━━ Exercise input ━━

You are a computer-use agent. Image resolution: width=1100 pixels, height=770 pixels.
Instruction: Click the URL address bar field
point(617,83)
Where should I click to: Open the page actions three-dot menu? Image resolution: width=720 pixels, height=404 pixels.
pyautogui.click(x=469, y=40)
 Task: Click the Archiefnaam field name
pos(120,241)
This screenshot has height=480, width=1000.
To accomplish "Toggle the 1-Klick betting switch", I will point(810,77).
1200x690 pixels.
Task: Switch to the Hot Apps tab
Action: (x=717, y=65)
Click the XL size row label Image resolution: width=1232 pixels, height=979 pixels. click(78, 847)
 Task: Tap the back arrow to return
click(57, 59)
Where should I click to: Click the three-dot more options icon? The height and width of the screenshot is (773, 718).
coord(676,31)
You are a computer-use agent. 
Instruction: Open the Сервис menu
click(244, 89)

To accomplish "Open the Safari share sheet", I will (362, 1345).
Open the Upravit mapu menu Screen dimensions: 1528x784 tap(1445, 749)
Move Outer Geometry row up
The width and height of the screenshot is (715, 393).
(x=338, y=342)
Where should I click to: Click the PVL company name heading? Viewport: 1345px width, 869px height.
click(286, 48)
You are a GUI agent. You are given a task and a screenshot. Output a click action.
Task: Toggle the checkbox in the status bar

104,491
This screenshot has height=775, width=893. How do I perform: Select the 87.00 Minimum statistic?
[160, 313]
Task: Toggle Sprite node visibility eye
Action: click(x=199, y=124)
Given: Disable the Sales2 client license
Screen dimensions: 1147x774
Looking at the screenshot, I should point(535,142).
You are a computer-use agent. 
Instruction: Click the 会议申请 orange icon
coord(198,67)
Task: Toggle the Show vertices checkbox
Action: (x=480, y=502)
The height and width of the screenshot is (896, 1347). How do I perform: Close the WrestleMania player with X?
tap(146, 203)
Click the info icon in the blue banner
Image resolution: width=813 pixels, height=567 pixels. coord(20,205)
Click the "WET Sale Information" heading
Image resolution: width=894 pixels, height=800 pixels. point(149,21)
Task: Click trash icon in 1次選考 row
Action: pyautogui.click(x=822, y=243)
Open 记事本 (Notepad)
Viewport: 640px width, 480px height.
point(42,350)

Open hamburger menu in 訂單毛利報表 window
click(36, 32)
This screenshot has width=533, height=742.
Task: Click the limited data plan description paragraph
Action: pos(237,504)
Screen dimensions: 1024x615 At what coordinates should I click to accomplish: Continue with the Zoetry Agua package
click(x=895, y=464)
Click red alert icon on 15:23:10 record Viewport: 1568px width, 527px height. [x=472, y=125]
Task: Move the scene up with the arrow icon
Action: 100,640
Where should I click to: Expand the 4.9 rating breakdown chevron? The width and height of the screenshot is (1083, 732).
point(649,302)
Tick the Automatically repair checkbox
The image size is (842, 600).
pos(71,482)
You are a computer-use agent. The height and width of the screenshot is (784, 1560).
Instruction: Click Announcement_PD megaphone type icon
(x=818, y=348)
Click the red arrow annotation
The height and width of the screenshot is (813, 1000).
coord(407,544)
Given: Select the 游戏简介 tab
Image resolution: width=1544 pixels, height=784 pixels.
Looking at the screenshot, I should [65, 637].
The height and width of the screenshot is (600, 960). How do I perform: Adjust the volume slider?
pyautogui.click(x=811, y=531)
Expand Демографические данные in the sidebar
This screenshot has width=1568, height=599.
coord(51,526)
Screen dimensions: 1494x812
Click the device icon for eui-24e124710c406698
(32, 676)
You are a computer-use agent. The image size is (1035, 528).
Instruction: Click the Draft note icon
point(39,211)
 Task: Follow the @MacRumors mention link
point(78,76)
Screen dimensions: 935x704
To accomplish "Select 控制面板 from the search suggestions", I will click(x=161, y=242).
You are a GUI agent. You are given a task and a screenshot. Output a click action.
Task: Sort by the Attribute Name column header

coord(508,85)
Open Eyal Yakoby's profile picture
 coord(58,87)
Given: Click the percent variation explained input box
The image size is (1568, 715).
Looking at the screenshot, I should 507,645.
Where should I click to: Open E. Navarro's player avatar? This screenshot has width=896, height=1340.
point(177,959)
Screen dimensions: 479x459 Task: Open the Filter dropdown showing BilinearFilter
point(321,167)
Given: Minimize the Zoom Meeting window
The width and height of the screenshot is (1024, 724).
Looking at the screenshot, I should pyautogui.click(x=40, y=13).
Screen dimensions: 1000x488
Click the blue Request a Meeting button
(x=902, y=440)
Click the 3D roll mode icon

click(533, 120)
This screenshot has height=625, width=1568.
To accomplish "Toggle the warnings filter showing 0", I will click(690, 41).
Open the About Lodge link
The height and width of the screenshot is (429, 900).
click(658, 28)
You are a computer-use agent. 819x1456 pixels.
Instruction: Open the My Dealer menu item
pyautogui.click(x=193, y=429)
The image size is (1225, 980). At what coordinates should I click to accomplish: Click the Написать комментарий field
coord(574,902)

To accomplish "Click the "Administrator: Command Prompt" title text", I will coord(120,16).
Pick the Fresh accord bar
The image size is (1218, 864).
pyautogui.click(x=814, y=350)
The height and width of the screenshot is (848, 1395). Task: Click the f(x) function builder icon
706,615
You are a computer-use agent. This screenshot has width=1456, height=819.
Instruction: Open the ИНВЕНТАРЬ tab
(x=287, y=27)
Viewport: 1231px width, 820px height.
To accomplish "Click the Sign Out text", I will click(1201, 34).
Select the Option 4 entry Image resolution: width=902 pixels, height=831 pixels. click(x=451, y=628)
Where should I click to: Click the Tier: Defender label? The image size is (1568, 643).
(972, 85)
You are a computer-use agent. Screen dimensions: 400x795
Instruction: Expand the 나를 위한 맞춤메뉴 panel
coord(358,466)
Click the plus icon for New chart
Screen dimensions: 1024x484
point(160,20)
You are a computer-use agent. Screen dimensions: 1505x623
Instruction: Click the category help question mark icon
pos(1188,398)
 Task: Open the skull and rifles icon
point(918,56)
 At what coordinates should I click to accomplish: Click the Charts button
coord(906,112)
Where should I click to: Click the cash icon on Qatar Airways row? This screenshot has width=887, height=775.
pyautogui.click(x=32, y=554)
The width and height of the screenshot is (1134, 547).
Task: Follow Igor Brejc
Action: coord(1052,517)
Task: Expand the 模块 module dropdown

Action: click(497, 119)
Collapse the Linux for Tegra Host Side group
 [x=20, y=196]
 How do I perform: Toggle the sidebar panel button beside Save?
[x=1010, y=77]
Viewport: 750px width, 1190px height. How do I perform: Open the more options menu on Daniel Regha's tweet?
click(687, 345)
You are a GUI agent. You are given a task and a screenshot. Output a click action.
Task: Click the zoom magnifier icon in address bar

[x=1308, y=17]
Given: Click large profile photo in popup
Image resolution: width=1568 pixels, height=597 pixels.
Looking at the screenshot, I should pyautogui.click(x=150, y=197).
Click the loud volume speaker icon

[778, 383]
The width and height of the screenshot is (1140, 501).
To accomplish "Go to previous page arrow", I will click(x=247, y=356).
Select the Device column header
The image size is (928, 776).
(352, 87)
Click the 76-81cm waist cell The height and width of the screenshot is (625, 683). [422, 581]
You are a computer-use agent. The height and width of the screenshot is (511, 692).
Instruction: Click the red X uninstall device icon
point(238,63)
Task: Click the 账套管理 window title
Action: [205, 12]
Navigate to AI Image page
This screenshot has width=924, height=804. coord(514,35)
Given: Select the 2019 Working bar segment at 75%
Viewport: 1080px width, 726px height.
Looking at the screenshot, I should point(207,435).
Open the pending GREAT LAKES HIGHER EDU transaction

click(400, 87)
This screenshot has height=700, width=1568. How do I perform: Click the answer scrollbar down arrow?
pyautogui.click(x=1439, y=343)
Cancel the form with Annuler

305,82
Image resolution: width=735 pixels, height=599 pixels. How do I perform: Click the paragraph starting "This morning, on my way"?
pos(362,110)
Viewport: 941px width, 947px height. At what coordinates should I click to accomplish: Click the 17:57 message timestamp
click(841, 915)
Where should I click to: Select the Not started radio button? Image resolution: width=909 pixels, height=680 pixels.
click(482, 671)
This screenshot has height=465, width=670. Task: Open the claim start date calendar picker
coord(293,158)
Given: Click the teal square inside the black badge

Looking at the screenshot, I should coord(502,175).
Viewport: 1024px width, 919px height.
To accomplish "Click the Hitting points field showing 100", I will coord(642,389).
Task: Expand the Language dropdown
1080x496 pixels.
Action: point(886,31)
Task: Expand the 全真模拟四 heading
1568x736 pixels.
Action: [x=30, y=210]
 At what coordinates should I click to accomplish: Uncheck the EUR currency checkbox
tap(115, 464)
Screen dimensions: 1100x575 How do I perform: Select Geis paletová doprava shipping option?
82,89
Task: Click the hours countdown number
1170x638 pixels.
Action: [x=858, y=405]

━━━

◆ What is required
If a line above holds the string "computer", count it; give the final total as the only output.

◆ Response
10